* What you need to do
Return, in their exact form, the lines that lie between the start of the data below and the line containing "Grab the window", with both ends included.

* Entries provided

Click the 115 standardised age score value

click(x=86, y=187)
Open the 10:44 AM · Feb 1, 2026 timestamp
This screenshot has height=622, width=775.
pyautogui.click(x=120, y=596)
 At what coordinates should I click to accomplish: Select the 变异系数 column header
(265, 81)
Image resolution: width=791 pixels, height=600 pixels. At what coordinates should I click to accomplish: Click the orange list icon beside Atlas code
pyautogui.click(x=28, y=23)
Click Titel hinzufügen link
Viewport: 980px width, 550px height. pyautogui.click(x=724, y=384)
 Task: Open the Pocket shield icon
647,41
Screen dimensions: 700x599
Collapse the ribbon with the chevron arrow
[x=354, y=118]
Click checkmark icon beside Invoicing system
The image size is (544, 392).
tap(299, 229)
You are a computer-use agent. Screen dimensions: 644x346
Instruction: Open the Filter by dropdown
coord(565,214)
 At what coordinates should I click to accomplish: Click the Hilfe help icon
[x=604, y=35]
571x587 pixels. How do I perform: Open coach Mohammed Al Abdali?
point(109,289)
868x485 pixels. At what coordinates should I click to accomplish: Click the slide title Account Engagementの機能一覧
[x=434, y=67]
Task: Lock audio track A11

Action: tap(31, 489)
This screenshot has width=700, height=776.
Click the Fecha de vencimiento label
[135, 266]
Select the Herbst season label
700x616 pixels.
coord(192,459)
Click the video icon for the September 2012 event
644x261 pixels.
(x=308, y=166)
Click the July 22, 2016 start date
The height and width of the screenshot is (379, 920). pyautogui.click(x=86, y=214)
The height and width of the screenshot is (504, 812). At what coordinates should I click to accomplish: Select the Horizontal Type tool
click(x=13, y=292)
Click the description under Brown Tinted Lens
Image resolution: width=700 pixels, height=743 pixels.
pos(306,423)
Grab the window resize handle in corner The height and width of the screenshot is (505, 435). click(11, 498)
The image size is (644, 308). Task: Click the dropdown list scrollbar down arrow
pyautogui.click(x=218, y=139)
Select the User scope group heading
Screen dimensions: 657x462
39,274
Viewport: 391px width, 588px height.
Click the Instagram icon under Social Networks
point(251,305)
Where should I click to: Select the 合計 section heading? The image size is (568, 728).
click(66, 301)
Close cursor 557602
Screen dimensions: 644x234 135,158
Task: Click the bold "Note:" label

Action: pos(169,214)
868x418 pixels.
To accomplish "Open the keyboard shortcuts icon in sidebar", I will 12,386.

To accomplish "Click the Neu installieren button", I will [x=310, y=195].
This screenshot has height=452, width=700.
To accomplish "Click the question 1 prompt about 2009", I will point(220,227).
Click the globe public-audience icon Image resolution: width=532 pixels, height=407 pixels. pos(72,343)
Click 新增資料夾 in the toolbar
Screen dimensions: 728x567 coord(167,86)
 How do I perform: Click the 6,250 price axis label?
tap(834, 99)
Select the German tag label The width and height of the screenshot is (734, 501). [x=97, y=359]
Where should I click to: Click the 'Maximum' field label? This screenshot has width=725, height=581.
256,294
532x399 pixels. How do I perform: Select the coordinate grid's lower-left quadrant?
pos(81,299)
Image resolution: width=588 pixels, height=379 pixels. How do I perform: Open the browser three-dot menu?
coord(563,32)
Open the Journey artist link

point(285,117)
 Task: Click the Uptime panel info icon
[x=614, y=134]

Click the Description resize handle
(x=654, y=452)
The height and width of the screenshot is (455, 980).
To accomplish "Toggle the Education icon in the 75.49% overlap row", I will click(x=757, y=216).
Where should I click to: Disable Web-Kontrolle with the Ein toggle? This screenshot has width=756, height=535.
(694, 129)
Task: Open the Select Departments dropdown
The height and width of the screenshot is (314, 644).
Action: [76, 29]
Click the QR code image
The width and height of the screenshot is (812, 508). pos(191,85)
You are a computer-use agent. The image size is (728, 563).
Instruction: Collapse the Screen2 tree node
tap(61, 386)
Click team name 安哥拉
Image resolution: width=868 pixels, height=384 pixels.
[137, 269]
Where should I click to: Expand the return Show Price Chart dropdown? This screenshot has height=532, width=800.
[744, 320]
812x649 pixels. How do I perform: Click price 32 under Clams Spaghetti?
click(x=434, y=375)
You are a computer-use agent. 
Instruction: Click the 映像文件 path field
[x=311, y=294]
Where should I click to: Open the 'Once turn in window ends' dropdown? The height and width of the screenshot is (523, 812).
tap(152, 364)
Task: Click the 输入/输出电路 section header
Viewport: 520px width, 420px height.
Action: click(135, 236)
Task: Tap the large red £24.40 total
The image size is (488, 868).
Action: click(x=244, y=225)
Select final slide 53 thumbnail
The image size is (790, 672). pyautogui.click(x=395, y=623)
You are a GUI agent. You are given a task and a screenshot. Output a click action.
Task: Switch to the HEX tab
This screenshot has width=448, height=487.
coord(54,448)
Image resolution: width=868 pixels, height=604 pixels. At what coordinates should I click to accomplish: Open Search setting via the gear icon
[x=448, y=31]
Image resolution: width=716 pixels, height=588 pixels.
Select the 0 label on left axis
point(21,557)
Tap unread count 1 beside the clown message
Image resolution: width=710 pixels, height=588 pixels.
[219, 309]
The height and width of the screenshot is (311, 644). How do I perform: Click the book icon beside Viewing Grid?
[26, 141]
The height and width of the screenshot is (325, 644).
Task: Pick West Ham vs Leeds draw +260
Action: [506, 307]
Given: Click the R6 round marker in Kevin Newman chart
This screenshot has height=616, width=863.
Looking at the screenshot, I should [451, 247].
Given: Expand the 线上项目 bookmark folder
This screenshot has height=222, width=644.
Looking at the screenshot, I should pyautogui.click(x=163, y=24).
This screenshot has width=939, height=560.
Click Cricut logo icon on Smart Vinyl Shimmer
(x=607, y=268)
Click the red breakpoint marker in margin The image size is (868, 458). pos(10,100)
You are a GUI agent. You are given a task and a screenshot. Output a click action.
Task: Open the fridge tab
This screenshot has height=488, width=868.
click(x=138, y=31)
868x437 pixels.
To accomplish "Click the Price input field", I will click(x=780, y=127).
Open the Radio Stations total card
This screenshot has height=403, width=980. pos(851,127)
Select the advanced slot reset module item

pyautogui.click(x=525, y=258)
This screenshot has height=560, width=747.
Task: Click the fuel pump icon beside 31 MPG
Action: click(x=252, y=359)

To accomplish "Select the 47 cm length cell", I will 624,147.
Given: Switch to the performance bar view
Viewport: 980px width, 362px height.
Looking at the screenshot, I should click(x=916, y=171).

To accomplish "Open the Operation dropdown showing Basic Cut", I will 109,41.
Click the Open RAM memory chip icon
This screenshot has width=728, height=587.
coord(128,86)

* Written solution
Click the 115 standardised age score value

click(x=86, y=187)
Open the 10:44 AM · Feb 1, 2026 timestamp
This screenshot has height=622, width=775.
pyautogui.click(x=120, y=596)
 At what coordinates should I click to accomplish: Select the 变异系数 column header
(265, 81)
Image resolution: width=791 pixels, height=600 pixels. At what coordinates should I click to accomplish: Click the orange list icon beside Atlas code
pyautogui.click(x=28, y=23)
Click Titel hinzufügen link
Viewport: 980px width, 550px height. pyautogui.click(x=724, y=384)
 Task: Open the Pocket shield icon
647,41
Screen dimensions: 700x599
Collapse the ribbon with the chevron arrow
[x=354, y=118]
Click checkmark icon beside Invoicing system
The image size is (544, 392).
tap(299, 229)
You are a computer-use agent. Screen dimensions: 644x346
Instruction: Open the Filter by dropdown
coord(565,214)
 At what coordinates should I click to accomplish: Click the Hilfe help icon
[x=604, y=35]
571x587 pixels. How do I perform: Open coach Mohammed Al Abdali?
point(109,289)
868x485 pixels. At what coordinates should I click to accomplish: Click the slide title Account Engagementの機能一覧
[x=434, y=67]
Task: Lock audio track A11

Action: tap(31, 489)
This screenshot has width=700, height=776.
Click the Fecha de vencimiento label
[135, 266]
Select the Herbst season label
700x616 pixels.
coord(192,459)
Click the video icon for the September 2012 event
644x261 pixels.
(x=308, y=166)
Click the July 22, 2016 start date
The height and width of the screenshot is (379, 920). pyautogui.click(x=86, y=214)
The height and width of the screenshot is (504, 812). At what coordinates should I click to accomplish: Select the Horizontal Type tool
click(x=13, y=292)
Click the description under Brown Tinted Lens
Image resolution: width=700 pixels, height=743 pixels.
pos(306,423)
Grab the window resize handle in corner The height and width of the screenshot is (505, 435). click(11, 498)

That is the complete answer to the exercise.